** Problem statement **
In the entries below, find the line with "Task: Open the History toolbar icon" and print exactly every line from there up to and including the line with "The width and height of the screenshot is (981, 736).", with no other lines.

** Data shown **

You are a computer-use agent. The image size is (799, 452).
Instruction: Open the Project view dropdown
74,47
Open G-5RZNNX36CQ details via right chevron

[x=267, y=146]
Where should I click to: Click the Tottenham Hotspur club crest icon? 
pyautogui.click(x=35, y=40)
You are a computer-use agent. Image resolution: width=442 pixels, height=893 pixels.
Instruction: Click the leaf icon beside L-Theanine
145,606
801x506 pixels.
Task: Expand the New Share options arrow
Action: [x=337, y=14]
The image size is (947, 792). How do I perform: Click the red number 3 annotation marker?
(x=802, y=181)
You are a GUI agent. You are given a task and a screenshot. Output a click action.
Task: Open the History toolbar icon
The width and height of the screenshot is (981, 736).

==

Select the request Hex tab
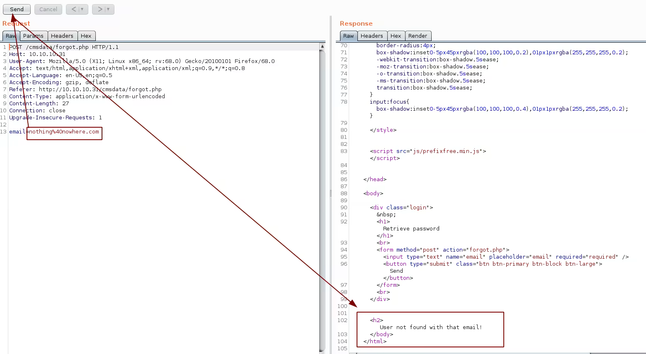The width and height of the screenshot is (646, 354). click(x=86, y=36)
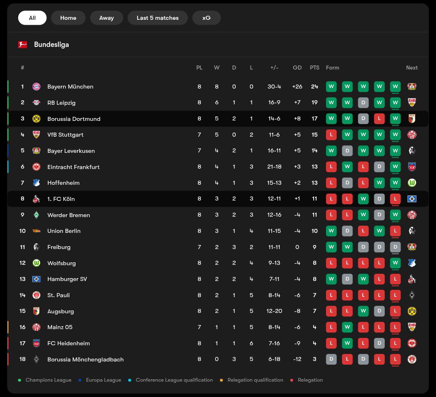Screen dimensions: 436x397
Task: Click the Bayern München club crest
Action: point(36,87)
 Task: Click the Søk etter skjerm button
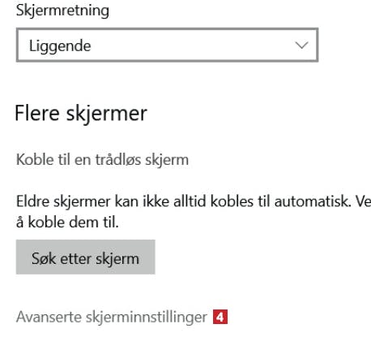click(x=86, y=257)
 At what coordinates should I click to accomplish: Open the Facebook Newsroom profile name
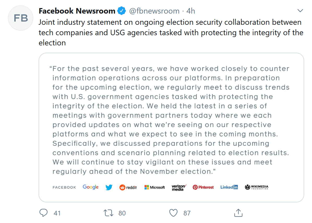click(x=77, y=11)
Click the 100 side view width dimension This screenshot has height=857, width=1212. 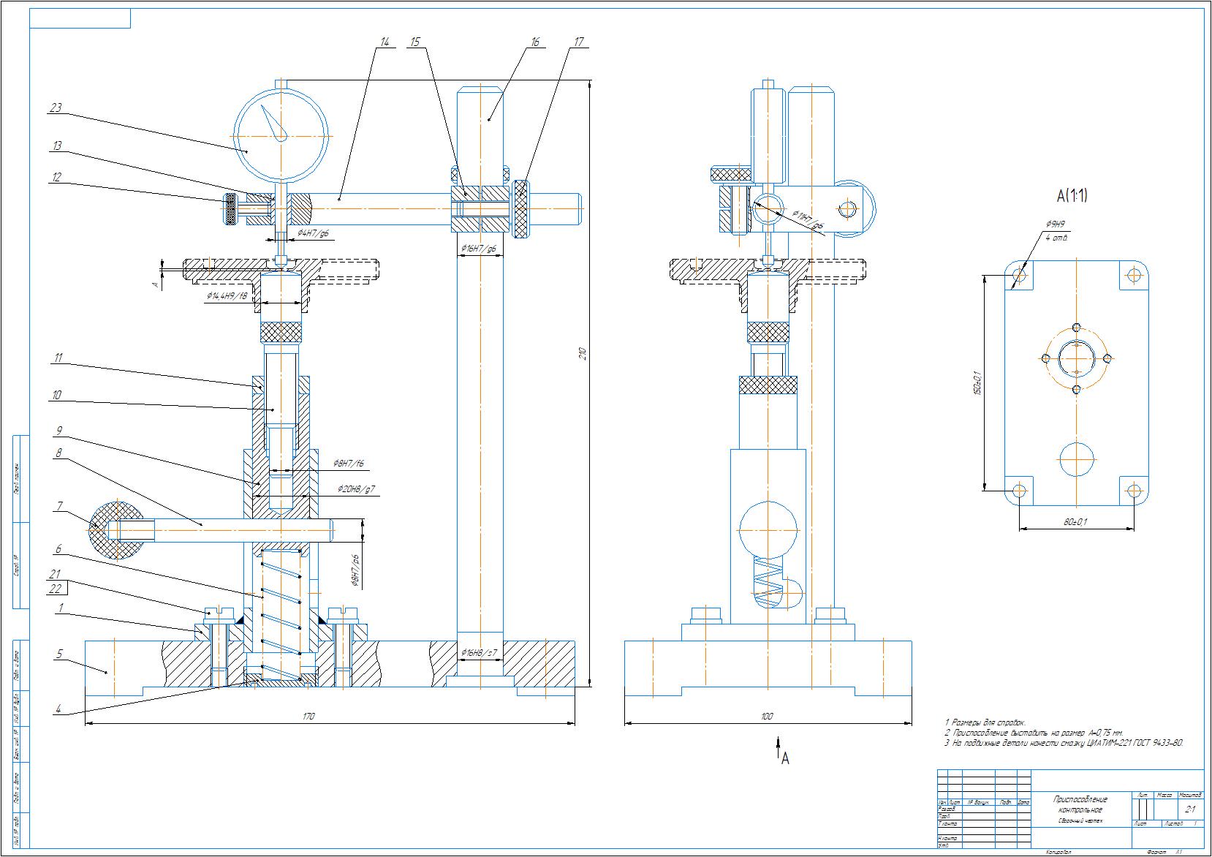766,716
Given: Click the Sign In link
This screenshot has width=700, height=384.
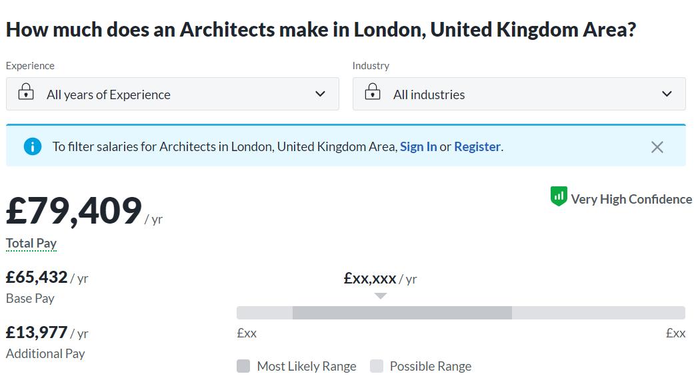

--

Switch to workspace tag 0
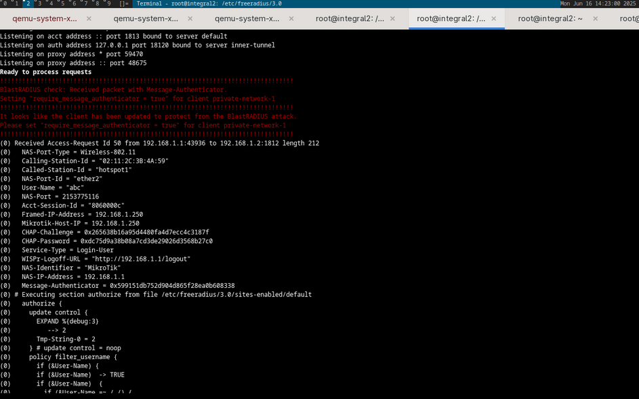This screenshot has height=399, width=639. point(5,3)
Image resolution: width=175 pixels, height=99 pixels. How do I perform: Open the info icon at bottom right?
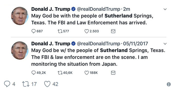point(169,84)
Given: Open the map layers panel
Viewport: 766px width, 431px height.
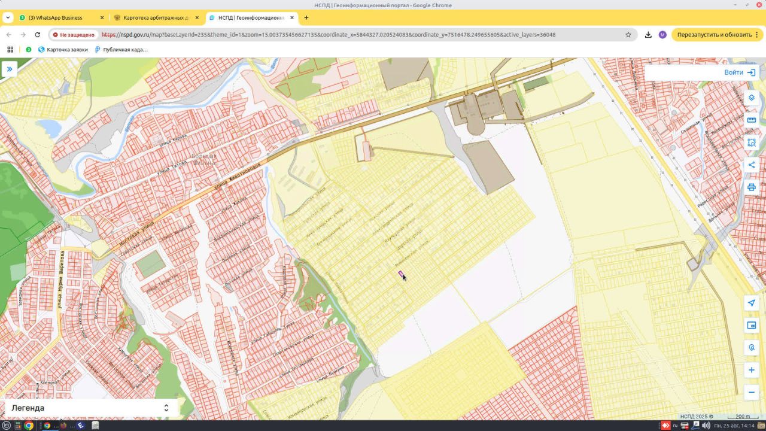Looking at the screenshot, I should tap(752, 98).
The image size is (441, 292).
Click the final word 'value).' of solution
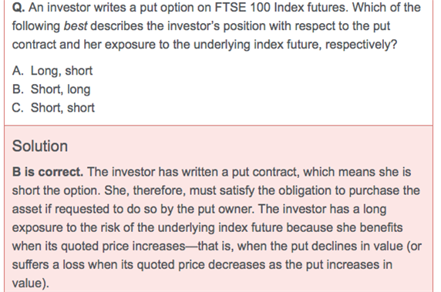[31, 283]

** Result **
Task: Open the History toolbar icon
The width and height of the screenshot is (981, 736).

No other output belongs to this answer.